Don’t get me wrong, there are certainly elements in here worth discussing and, when they come up, Tanner does a really good job of discussing them (such as nostalgia in music). However, there are so many glaring blind spots that they override the positive aspects of the book and, subsequently, it is hard to read without thinking of how they tar the rest of the book.

Grafton Tanner, 2020, The Circle of the Snake: Nostalgia and Utopia in the Age of Big Tech. Zer0 Books. ISBN-13: 978-1789040227

⏩ Christopher Owens was a reviewer for Metal Ireland and finds time to study the history and inherent contradictions of Ireland. He is currently the TPQ Friday columnist. 

4 comments:

  1. Christopher - good stuff as usual. I wonder if what is said about the alt right in the US might also be said about the far right in Ireland. I know many people are derisory of the posturing of Justin Barrett but I wonder what might happen if a charismatic figure was to emerge.

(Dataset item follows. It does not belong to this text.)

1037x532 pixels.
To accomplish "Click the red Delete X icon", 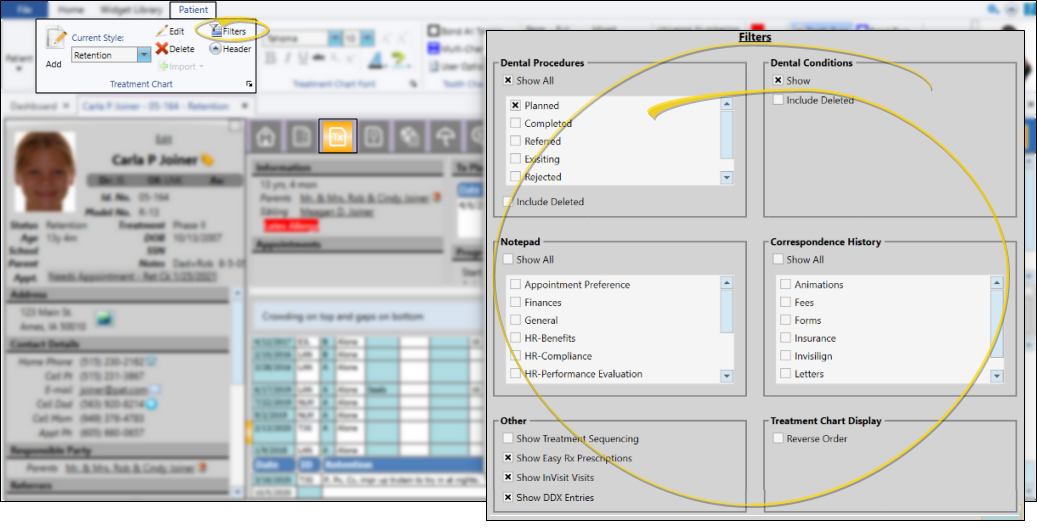I will point(163,48).
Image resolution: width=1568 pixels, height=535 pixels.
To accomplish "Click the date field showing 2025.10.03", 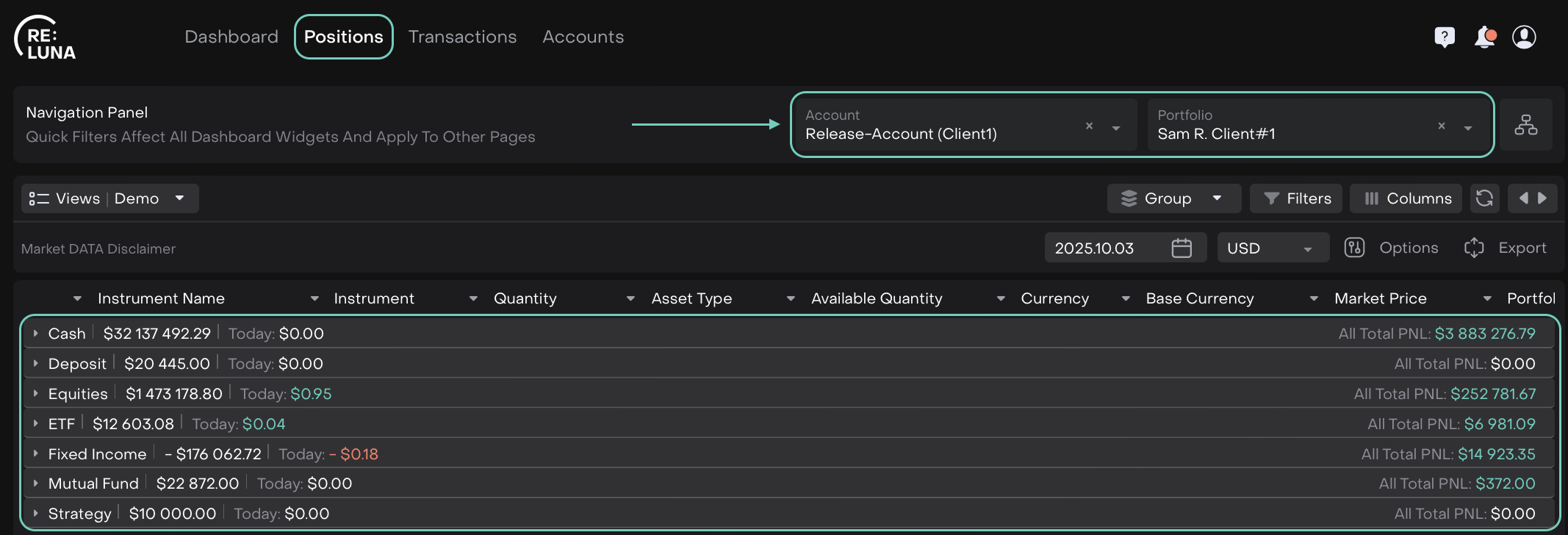I will pyautogui.click(x=1095, y=248).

    I was having a drink in Dublin yesterday with a friend who was commenting on the vast range of matters you address in your writing. I told him about our annual booze ups on the Glorious 12th!! Had you been there yesterday you would have loved it - we talked for about five hours on the type of things you and I talk about when you are down. I had planned to stay for two hours but was so engrossed by the conversation I was glued to my seat. There is much to be said for Christopher Hitchens' art of the five hour, two bottle lunch.

    ReplyDelete
    Replies
    1. AM,

      thanks for the compliment. Greatly appreciated.

      I would say the make up of what is called the alt-right in Ireland would be similar. A collection of racists, disillusioned city dwellers, trolling shit posters and ordinary people whose concerns about loss of national identity and the effects of globalisation have been castigated as "far right values." It's an incoherent mix but, if told often enough that they are alt-right and all avenues for discussion are shut down, then the situation will rapidly decline. Throw in the state's inability to commemorate their history without apologising to the British government, and we are looking at deeper divisions than the ones evident in Britain.

      Very cool and humbling to read that I am the subject of conversations! Hopefully, we'll have another before the New Year.

      Delete
  2. Enjoyed this as always Christopher and made me nostalgic!

    There's so much more constant information being bombarded at the kids these days I wonder what the end result is going to be. 24hour News channels and internet access are leading to a creeping apathy among many I fear. I never had a PC until in my 30's, the schools old BBC Acorns followed by Amstrad and Spectrums were all a bit of a mystery in my yoof.

    Still, wouldn't swap my childhood for what the kids go through these days. The carefree running amok with mates until the gulder of a parent echo'd around demanding me to get my backside home afore the night drew in. These days my kids are seldom away from ipads and xboxs, talking with their mates while playing games in a fantasy world of infinite possibilities.

    It's just not the same and I feel they are the ones missing out, not I.

    ReplyDelete
    Replies
    1. Thanks very much Steve R.

      It will be very interesting to see what effect technology will have, long term, on kids today.